Frequently, over the last two and a half years that I’ve been living in Israel, when a non-Jewish man introduces himself to me, he feels compelled to tell me within the first few minutes, if not seconds after he has said his name, that he is not Jewish, or that he is an Arab Christian, or even, drum roll please, that he is a Muslim. And every time, these men act like they’ve dropped a bomb and mentally duck for cover, as they anticipate that I am not familiar with this mysterious concept of cross-religious social interaction.
I try to keep conversation light, although my American-raised nature has me internally hyperventilating, considering that I do not want to say anything in response to offend said man from other religion. But I am in the United States no longer. What better way is there for me to tranquilize the elephant in the room than to go according to the non-politically correct ways of the Middle East and drop my own bomb on this awkward conversation?
“I figured that was the case, because most Jewish parents don’t name their children Abdullah,” I smirk in response.
And we continue on to have a drink and exchange words and laughs regarding how he will probably never be able to bring me back to his village to meet the parents, and how religion is the worst and best thing out there. Because I am a fiend for learning languages, I bat my eyelashes, asking him to “teach me something in Arabic, Abdullah,” and, in exchange, I teach him some Spanish, the least politically charged language of the Middle East.

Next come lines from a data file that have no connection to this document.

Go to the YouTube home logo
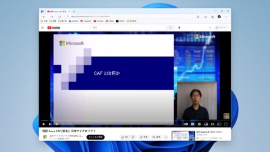The width and height of the screenshot is (270, 152). [54, 28]
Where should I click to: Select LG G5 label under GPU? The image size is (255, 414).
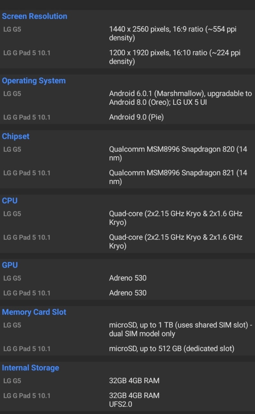[12, 278]
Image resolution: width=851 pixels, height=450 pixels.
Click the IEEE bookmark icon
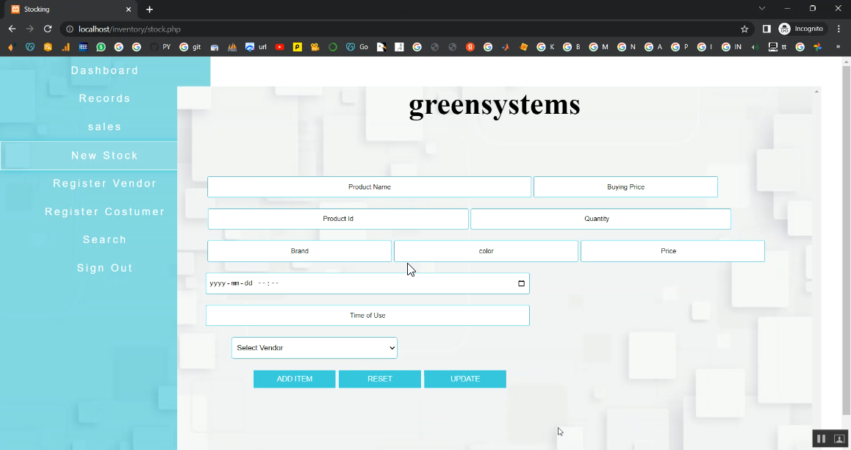click(x=83, y=47)
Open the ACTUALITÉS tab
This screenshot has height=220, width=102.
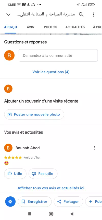click(x=75, y=27)
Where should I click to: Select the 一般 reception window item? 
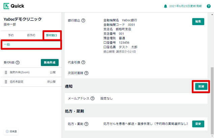(30, 44)
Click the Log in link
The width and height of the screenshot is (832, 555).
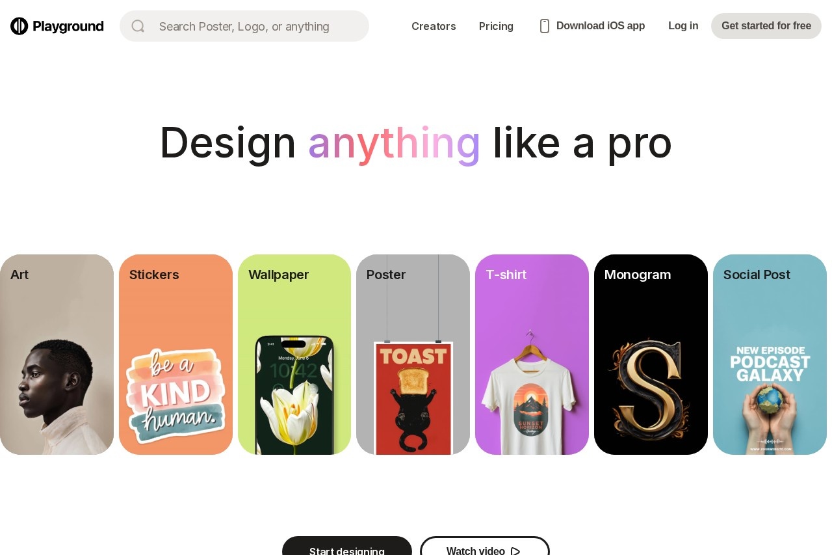tap(683, 26)
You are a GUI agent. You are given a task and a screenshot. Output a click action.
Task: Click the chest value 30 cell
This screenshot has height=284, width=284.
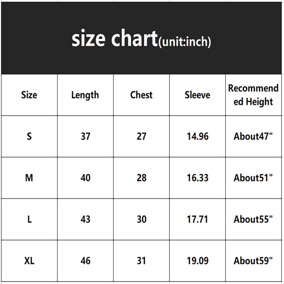click(141, 219)
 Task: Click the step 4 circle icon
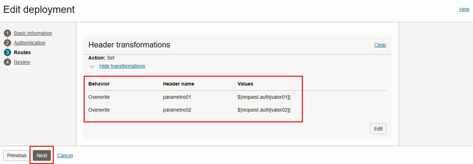[x=7, y=62]
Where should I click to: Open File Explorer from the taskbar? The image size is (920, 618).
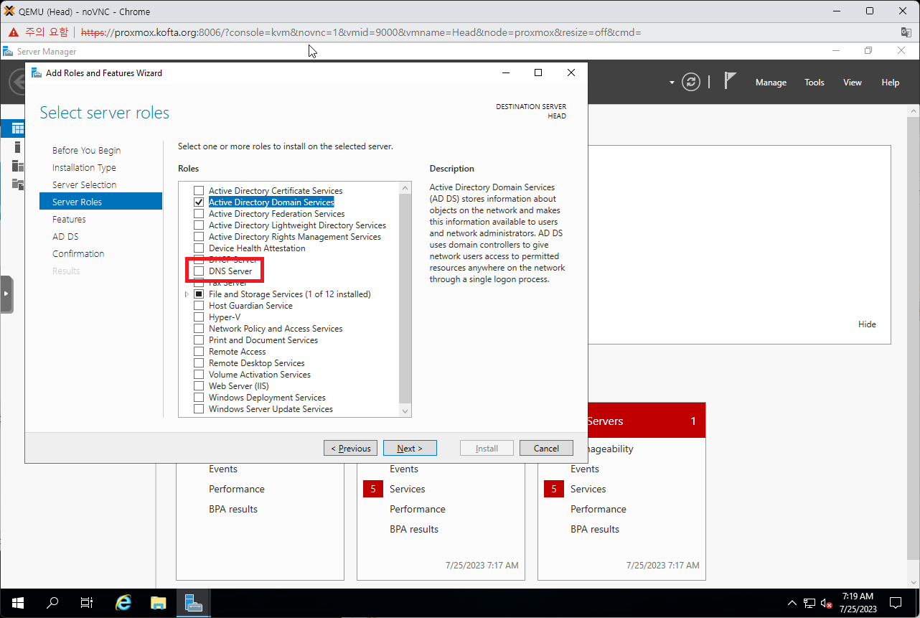tap(158, 603)
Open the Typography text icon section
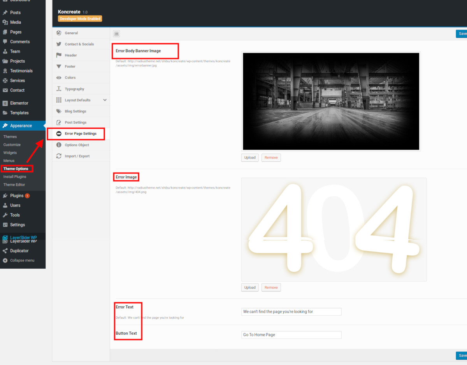467x365 pixels. pos(59,89)
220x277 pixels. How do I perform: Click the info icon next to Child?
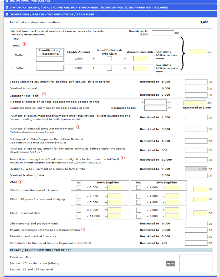tap(21, 182)
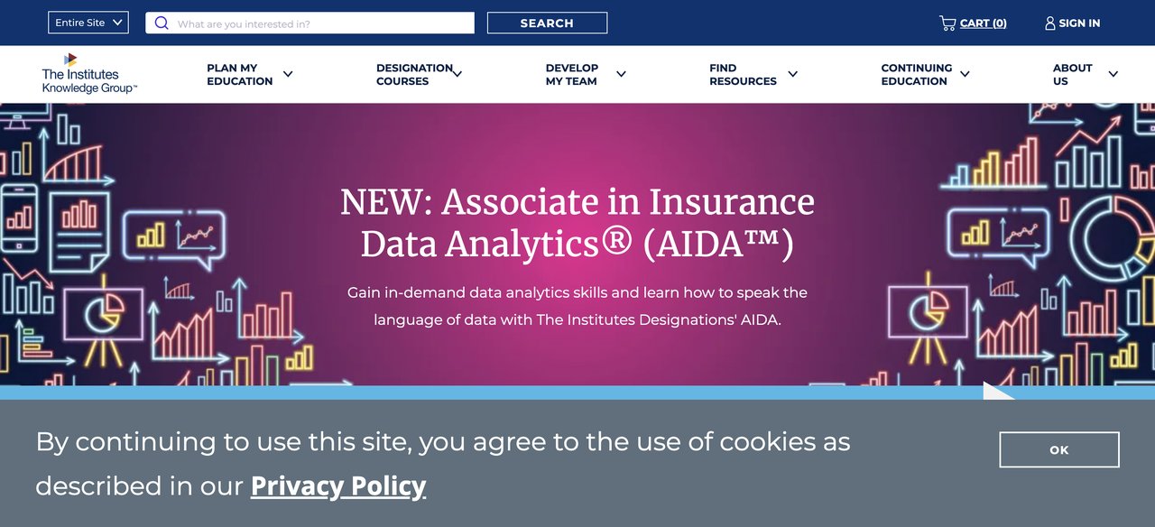Open the Entire Site scope dropdown

click(x=88, y=23)
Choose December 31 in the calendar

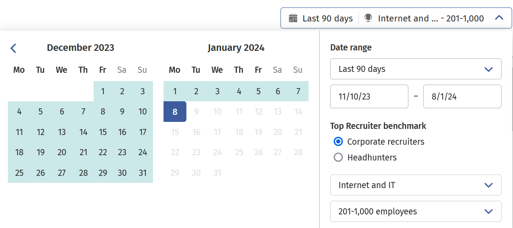[x=142, y=173]
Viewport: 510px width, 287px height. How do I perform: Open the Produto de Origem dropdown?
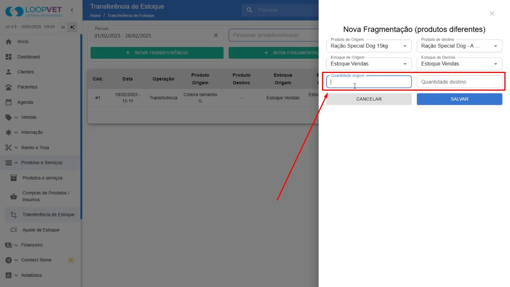coord(369,46)
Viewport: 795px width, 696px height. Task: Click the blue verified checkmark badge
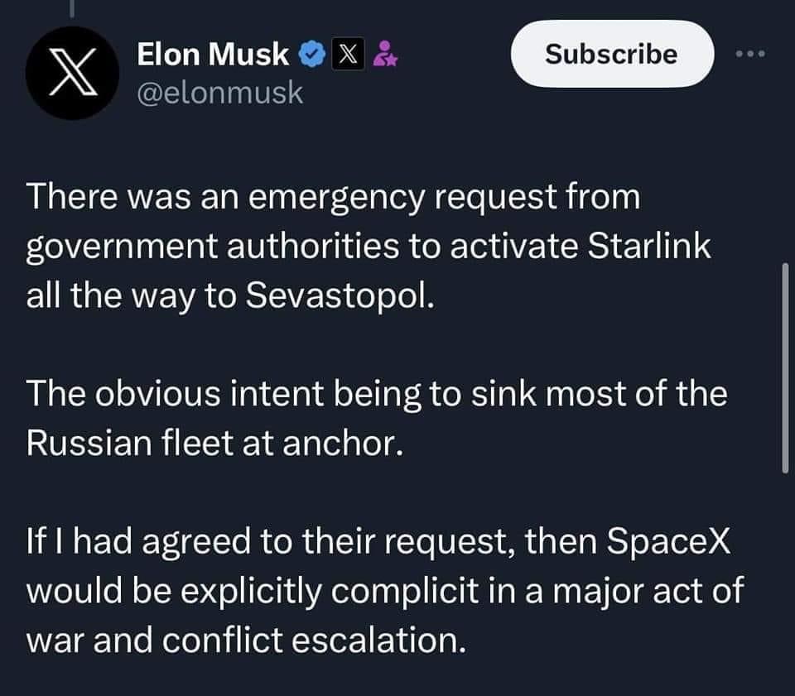310,55
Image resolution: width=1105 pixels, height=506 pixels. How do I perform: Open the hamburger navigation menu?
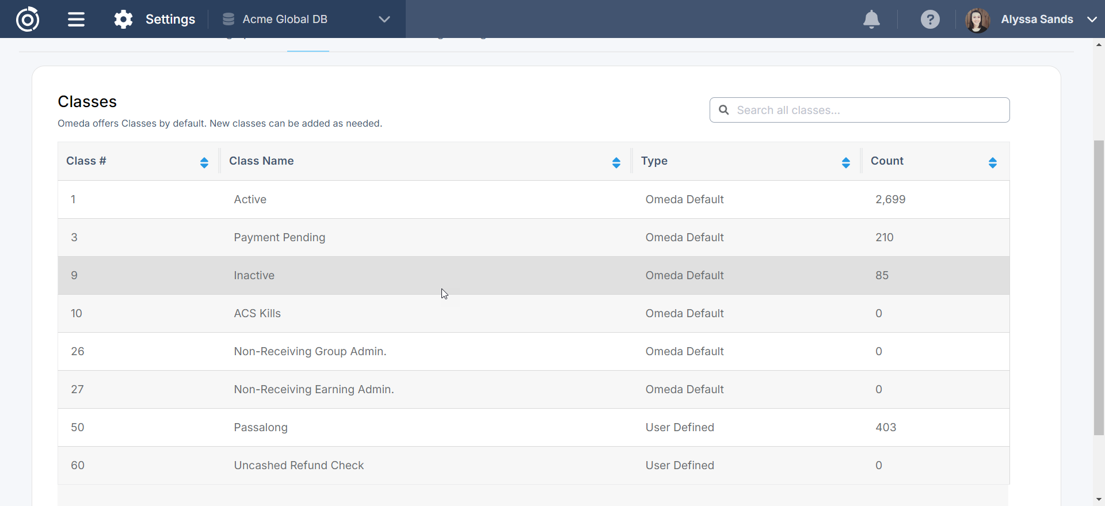(x=76, y=19)

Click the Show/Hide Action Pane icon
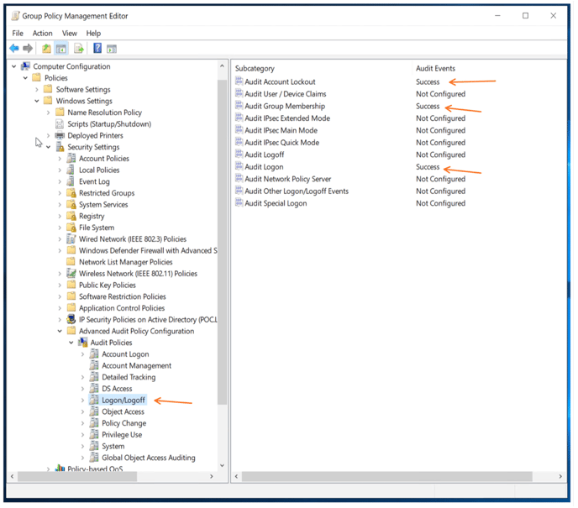point(112,49)
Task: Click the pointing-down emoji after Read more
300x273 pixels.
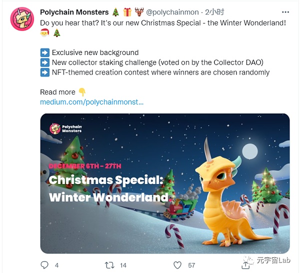Action: 83,92
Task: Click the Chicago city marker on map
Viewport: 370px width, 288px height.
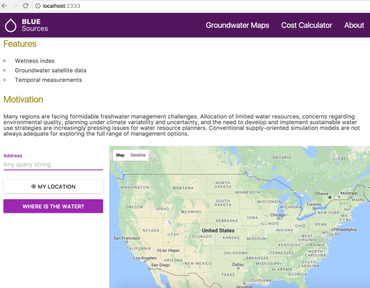Action: tap(279, 219)
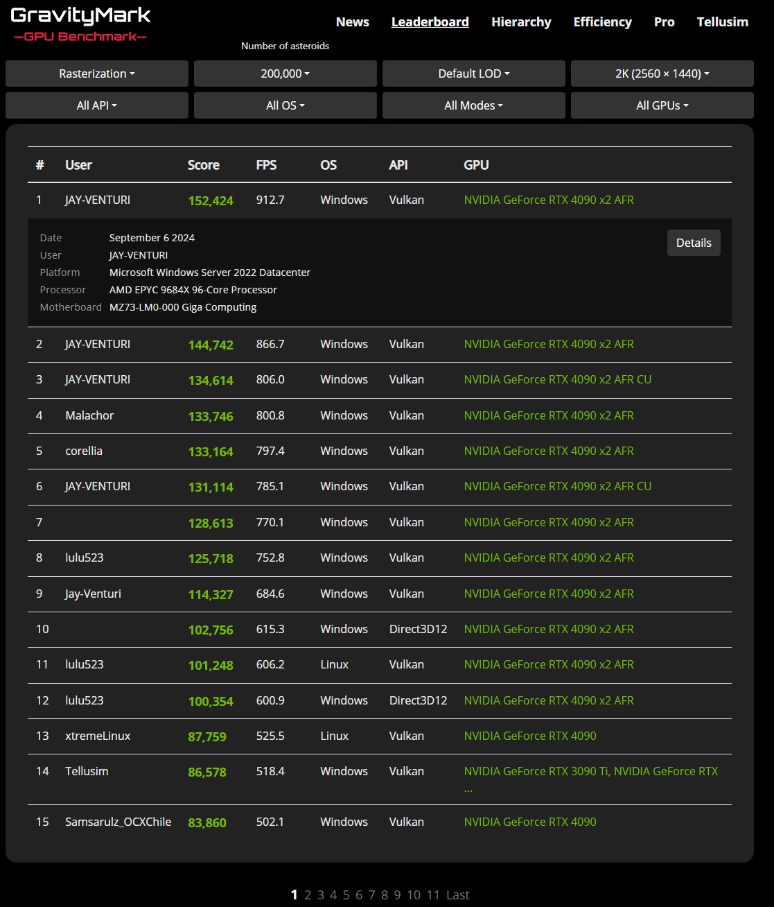Click the GravityMark GPU Benchmark logo
Image resolution: width=774 pixels, height=907 pixels.
point(80,24)
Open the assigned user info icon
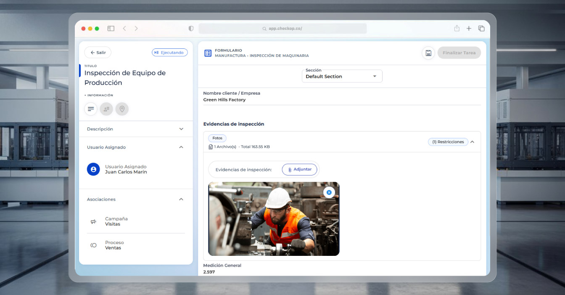The image size is (565, 295). tap(106, 109)
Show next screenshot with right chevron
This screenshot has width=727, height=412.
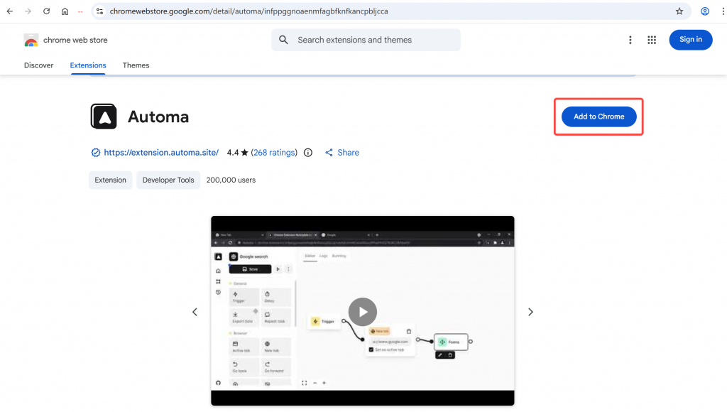[x=530, y=312]
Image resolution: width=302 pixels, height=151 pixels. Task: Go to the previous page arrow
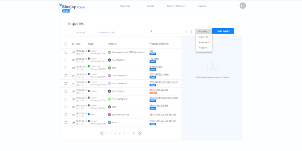coord(102,133)
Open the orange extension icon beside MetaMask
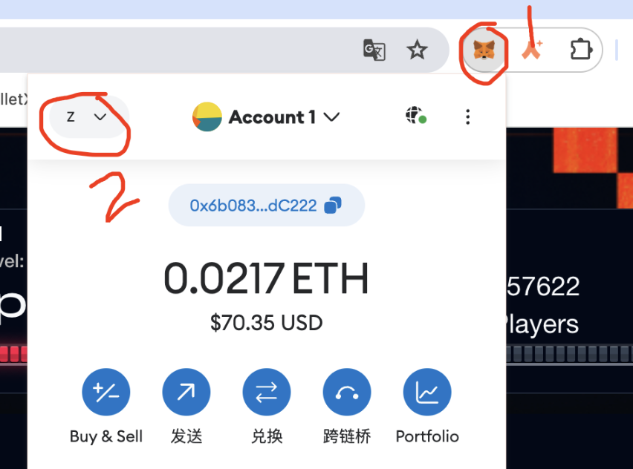 pos(532,50)
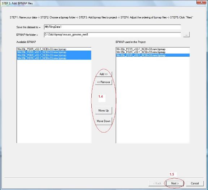This screenshot has height=190, width=208.
Task: Select Mm35b_P03R in project BPMAP list
Action: click(x=153, y=55)
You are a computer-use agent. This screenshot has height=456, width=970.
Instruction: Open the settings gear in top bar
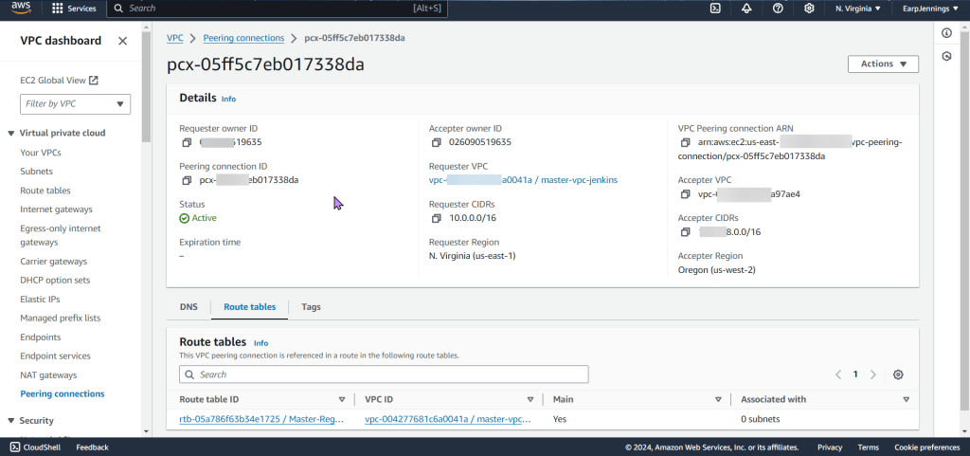[x=809, y=9]
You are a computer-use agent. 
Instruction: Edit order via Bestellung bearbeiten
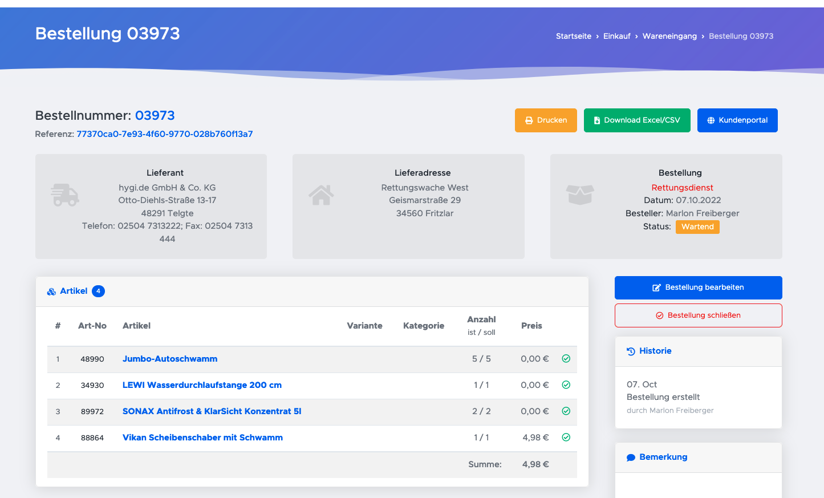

This, habibi, is political flirting.
If you skipped over my side-note, it’s basically the age-old, no one knows who started it, forbidden love and friendship of Romeo and Juliet, except in this case, Romeo is Rashid and Juliet is Hadassa, and the forbidden love is ancient and we all have trouble finding the middle ground because it’s a shared ground, but because we are human, we instinctively want to love each other, no matter how much we think we hate each other.
Back to the beach.
I’ll say that again: Because we are human, we instinctively want to love each other.
I watched the Arab boys and the Israeli girls for hours. One of the girls reapplied her blush, telling her friend, “But he’s so cute,” and one of the other boys walked over to borrow a lighter, even though he’d had his own earlier in the day. The two sides kept making eyes at each other, giggling and then talking smack, blowing kisses, followed by putting up middle fingers, and looking for any reason to talk and sit with one another, but neither being brave enough to make a serious move to be more than strangers on a beach on either side of the conflict, I mean me. The attraction, the hormonal desire for human interaction was all there, but the conflict and the enmity were so deeply rooted that love, even if it was young love, was seemingly impossible.
Unfortunately, the flirting plateaued and then rolled downhill, resulting in the Israeli girls pulling their chairs away and sitting elsewhere, but my question will always be, “What could have been had this encounter occurred anywhere else in the world?”
I do not need to remind anyone of the complexity of the Israeli-Arab conflict, but what we do not realize is that there are large scale and small scale battles, and the small scale battles start with us, i.e., beach- and party-goers, lovers of summer and sunshine, the up-and-coming, local and foreign, young and beautiful generation of our entire region.
There is a thin line between love and hate, and it is as thin as a layer of sunscreen.
Today, an Arab asked me if he could use my sunscreen.
I said, “Yes.”
Because we are all human and his skin burns like mine.